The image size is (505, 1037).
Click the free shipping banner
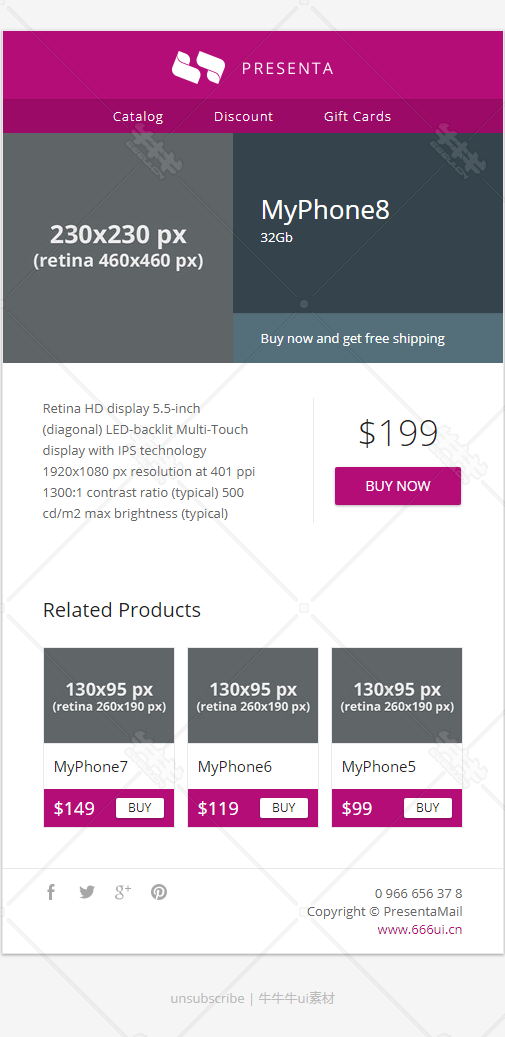[x=368, y=338]
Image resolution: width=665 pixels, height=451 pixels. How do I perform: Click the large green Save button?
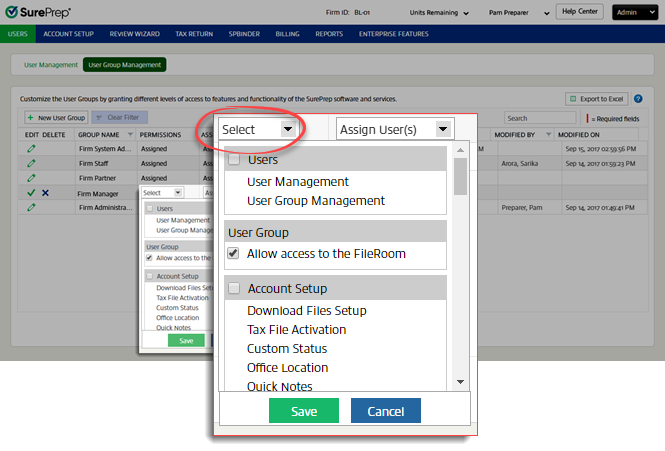[304, 411]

- Exercise: Keep out the pictures, and copy exactly the lines from the one that contains "Click the free shipping banner" through the final line of the records above, both ends included.

- Output for this exercise:
Click the free shipping banner
[x=368, y=338]
Image resolution: width=665 pixels, height=451 pixels. How do I perform: Click the large green Save button?
[304, 411]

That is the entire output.